# [Brief]
Begin at the first line of the data and copy each line through the one containing "Viewport: 1355px width, 411px height.", that line included, with no pictures.

# [Source material]
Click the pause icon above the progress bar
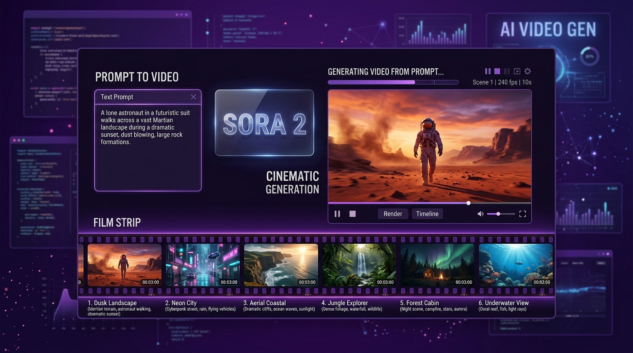This screenshot has width=633, height=353. tap(488, 71)
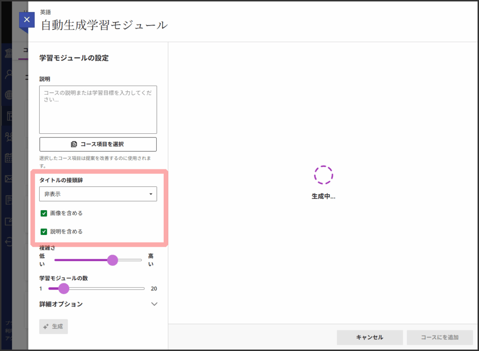Click the 複雑さ slider handle
The width and height of the screenshot is (479, 351).
[112, 260]
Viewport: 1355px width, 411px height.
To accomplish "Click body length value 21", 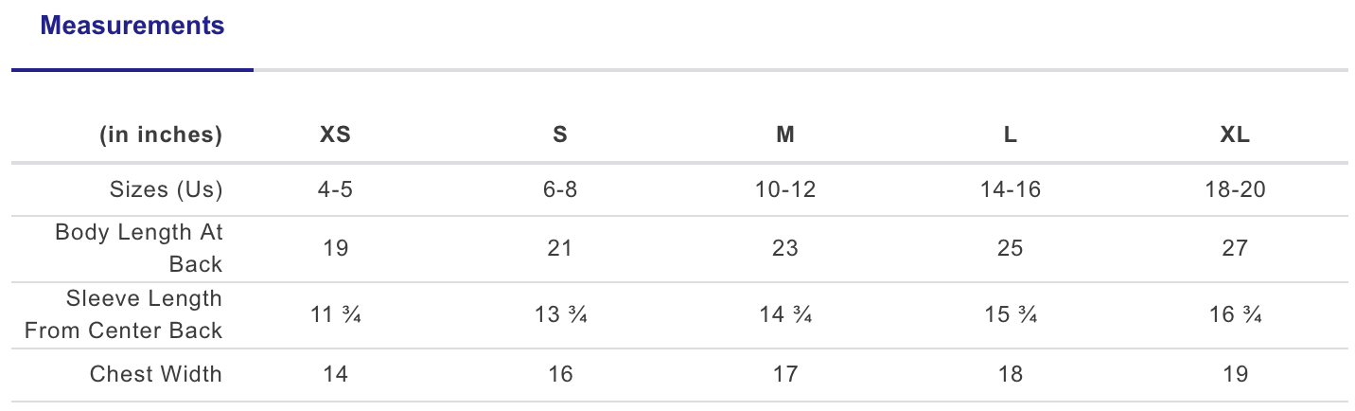I will 560,248.
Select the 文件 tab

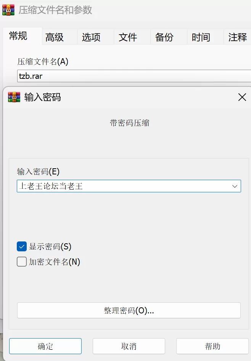click(x=128, y=37)
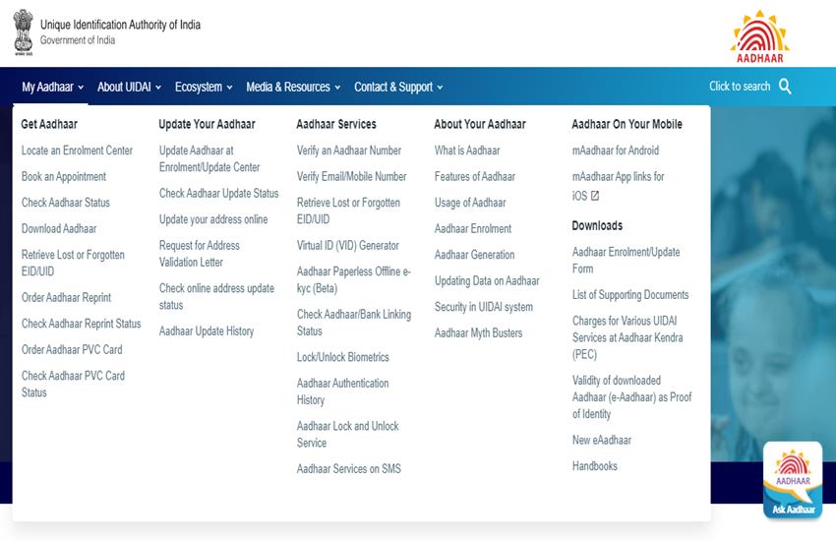Click the Aadhaar logo at top right
The image size is (836, 541).
click(x=759, y=34)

# [Task answer]
Click the pause icon above the progress bar
This screenshot has width=633, height=353. tap(488, 71)
Click the 複雑さ slider handle
The width and height of the screenshot is (479, 351).
[112, 260]
Viewport: 1355px width, 411px height.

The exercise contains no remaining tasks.